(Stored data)
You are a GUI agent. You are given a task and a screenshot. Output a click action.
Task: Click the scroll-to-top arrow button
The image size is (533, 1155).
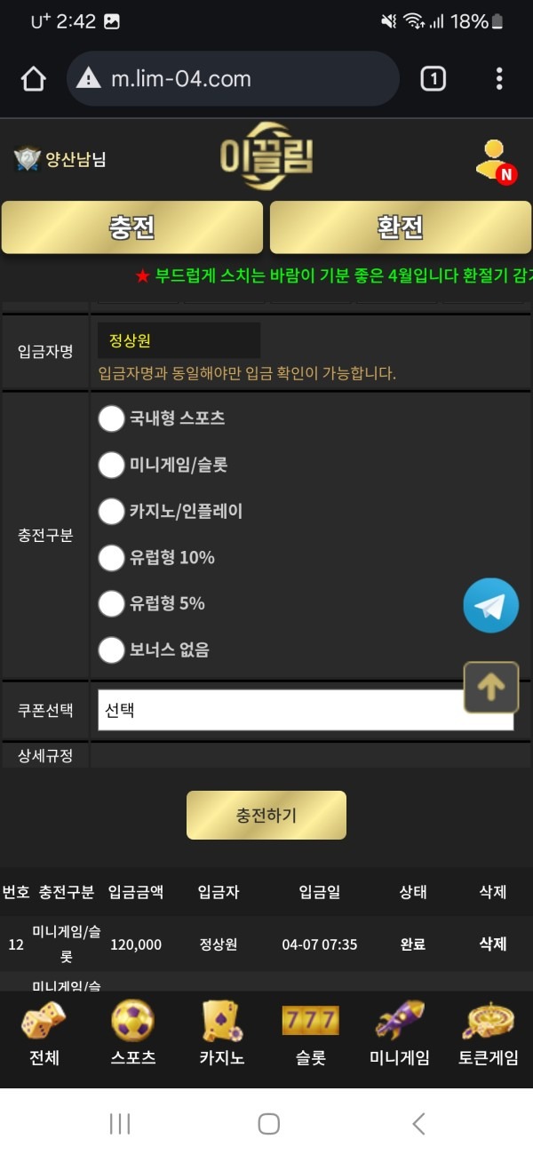491,688
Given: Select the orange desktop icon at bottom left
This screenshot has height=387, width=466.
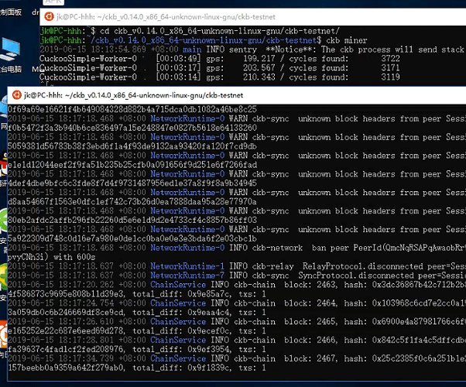Looking at the screenshot, I should pyautogui.click(x=4, y=334).
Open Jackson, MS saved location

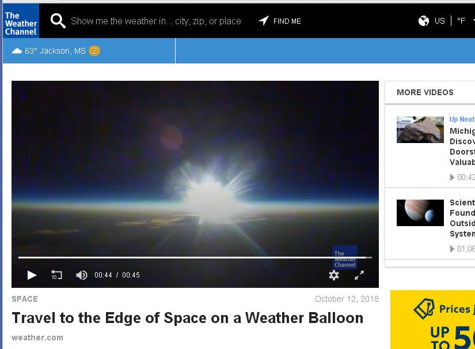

§ **TASK REQUIREMENTS**
In your copy, reproduce the data above exactly and skip every picture.

§ **TASK SOLUTION**
You are a GUI agent. You are given a task and a screenshot. Output a click action.
Task: Click the scroll-to-top arrow button
The image size is (533, 1155).
491,688
Given: Select the orange desktop icon at bottom left
This screenshot has height=387, width=466.
Looking at the screenshot, I should pyautogui.click(x=4, y=334).
Open Jackson, MS saved location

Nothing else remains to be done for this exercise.